_Task directions_:
From the first line of the records below through the line containing "Select At Market Close radio button", copy everything exactly and nothing more.

Top of Exercise data

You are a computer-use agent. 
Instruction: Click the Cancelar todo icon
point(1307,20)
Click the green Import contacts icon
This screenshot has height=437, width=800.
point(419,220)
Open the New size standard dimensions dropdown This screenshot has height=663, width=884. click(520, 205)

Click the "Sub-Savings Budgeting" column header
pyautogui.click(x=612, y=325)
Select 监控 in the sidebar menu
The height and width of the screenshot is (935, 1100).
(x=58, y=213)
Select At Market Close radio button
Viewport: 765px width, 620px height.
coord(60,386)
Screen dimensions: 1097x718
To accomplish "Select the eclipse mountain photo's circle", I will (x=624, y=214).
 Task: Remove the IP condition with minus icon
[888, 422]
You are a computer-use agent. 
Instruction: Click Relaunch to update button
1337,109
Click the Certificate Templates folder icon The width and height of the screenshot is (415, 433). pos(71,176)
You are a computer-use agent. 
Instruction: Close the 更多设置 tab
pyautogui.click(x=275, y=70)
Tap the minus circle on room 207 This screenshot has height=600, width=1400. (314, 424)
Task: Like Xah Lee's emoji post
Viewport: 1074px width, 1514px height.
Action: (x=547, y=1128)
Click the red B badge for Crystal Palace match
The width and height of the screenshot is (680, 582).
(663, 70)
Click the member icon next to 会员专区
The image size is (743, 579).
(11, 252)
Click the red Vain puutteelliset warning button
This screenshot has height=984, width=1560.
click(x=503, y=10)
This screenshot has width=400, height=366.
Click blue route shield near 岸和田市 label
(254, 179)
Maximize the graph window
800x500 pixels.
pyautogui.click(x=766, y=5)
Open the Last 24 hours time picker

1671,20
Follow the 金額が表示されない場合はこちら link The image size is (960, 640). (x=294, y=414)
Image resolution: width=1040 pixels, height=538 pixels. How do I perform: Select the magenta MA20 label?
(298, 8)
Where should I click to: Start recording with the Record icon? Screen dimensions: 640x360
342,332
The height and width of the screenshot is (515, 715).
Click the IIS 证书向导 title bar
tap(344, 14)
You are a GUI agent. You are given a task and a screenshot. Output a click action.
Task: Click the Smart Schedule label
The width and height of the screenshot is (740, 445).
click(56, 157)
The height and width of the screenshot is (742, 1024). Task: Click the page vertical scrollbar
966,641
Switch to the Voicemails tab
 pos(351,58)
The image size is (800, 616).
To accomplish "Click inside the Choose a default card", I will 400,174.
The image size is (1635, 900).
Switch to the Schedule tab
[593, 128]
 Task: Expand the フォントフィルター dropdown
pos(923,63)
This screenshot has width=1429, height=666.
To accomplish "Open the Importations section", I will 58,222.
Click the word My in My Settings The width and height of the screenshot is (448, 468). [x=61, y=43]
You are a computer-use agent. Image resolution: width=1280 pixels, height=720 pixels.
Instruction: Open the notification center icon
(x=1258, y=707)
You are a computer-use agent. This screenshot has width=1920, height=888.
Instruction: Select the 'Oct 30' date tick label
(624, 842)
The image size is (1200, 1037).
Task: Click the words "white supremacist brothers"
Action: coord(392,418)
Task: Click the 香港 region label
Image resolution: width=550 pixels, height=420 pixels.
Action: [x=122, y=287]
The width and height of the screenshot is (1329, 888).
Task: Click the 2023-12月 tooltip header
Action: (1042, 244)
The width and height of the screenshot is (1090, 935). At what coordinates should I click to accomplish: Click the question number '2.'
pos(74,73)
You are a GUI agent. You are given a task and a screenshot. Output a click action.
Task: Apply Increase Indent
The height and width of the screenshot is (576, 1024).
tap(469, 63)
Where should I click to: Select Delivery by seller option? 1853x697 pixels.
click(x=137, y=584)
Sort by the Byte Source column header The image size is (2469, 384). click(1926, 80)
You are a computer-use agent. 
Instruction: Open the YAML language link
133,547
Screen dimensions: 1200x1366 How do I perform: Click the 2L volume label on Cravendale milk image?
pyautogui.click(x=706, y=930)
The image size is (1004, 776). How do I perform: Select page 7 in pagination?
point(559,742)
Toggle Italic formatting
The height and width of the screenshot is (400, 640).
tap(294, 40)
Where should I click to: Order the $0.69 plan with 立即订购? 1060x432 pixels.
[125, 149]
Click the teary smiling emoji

Bottom of Exercise data

_Response to this exercise_:
You are a computer-use agent. 
Instruction: Click the Cancelar todo icon
point(1307,20)
Click the green Import contacts icon
This screenshot has height=437, width=800.
point(419,220)
Open the New size standard dimensions dropdown This screenshot has height=663, width=884. click(520, 205)

Click the "Sub-Savings Budgeting" column header
pyautogui.click(x=612, y=325)
Select 监控 in the sidebar menu
The height and width of the screenshot is (935, 1100).
(x=58, y=213)
Select At Market Close radio button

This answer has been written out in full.